Sarbanes-Oxley
Harlaw Associates has been working with Sarbanes-Oxley projects since 2003, and can bring a wealth of expertise to your company's compliance project. Read on for more information about Sarbanes-Oxley, or find out about our approach. If you have any questions or would like to know more, please contact us.
What is Sarbanes-Oxley?
Major corporate accounting scandals in early 2002 resulted in very significant investor losses, with public markets suffering significant declines in share value across the board due to loss of investor confidence
To restore investor confidence, the Securities and Exchange Committee (SEC) and U.S. Congress implemented the Sarbanes-Oxley Act, which makes significant provisions on how companies must operate. In brief, Sarbanes-Oxley:
Prohibits accounting firms from providing certain services to audit clients.
Requires board of directors approval of permitted non-audit services performed by auditors.

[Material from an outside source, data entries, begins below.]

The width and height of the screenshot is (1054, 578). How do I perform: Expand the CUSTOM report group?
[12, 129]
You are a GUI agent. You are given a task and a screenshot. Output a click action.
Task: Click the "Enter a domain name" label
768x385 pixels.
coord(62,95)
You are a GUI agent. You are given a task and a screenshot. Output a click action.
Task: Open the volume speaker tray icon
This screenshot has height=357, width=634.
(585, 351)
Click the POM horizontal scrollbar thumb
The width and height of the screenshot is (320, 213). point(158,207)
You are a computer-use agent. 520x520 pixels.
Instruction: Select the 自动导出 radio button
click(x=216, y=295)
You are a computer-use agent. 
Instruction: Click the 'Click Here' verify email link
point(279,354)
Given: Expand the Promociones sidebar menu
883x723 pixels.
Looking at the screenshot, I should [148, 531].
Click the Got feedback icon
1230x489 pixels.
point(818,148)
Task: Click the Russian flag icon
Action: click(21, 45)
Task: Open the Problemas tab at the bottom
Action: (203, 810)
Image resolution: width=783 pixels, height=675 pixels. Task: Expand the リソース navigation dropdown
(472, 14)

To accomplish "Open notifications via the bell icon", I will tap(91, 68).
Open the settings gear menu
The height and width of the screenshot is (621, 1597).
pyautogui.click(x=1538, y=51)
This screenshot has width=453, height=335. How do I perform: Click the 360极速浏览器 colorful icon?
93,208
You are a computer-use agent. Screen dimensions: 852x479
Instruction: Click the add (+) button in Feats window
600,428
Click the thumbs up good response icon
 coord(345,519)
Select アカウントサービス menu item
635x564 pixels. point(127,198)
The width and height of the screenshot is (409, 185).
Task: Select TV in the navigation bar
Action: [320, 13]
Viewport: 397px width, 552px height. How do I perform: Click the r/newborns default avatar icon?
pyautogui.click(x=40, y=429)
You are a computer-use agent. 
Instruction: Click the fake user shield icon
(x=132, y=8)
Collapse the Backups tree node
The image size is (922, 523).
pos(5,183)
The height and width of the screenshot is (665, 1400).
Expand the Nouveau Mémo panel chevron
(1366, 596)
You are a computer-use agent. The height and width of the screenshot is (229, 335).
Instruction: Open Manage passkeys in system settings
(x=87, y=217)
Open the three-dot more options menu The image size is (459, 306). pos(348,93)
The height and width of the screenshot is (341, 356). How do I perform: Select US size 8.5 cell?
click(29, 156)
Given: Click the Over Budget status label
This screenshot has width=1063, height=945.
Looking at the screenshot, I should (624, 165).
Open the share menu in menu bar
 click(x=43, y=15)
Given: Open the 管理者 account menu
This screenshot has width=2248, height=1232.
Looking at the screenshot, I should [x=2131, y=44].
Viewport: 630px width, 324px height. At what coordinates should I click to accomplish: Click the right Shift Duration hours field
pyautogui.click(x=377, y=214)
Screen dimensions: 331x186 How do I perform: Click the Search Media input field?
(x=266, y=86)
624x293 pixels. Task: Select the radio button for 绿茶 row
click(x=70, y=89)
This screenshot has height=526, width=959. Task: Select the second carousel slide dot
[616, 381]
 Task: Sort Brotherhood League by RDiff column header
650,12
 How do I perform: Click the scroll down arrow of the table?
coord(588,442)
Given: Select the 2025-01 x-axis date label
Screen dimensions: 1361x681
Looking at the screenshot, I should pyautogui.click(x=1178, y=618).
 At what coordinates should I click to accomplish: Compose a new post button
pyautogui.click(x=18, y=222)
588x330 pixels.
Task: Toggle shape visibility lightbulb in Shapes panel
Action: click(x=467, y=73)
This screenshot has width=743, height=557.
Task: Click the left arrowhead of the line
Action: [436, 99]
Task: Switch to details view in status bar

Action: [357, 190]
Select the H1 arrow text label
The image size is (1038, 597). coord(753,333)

Requires management to certify completeness and accuracy of all disclosures of business activity.
Requires the company to certify that it has adequate internal controls over financial reporting.
Requires the company auditor to attest that the board's internal control certification is accurate.
What does this mean for my company?
Public US companies and non-U.S. companies with a US presence are affected by SOX. SOX is all about corporate governance and financial disclosure — all publicly-traded companies in the US are required to submit an annual report of the effectiveness of their internal accounting controls to the SEC. Additionally, any companies that have US debt must comply with the Sarbanes-Oxley act.
One of the key requirements of Sarbanes-Oxley is that a company must assert that it has adequate internal controls over financial reporting. In order to support this assertion, your company must maintain adequate documentation of control procedures and performance. These documents will be required by any SOX auditors to perform independent assessments of your assertion.
What this means in practice, is that you must:
Establish a standard to measure the effectiveness of control procedures
Establish a process to evaluate control effectiveness and to monitor internal control performance
Our approach to Sarbanes-Oxley
Process documentation and process testing are fundamental to any SOX attestation. We will minimise the burden on your operations by gathering all the necessary information to produce your SOX process documentation, without any major impact to your operational resources.
We'll produce your SOX process documents "off-line", again with minimal interruption to your day-to-day business processes. The documentation we deliver will include an evaluation and testing plan: once we have confirmed the documentation with you, we will then perform the testing on your behalf.
After the initial documentation and testing phases are complete, ongoing process evaluation and testing are required as part of your annual SOX attestation. Again, we will agree a testing schedule with you, perform the evaluation and present the results.
Initially we will review your financial process universe and perform a three-dimensional Boston square analysis on your processes with the three axes of impact, probability and value. We can then prioritise which processes to document and test first.
We will use our project / programme management expertise to develop an encompassing programme to meet your needs. For mature SOX clients, we'll develop a testing schedule with you and then implement the tests as per the agreed schedule before presenting the process evaluation results.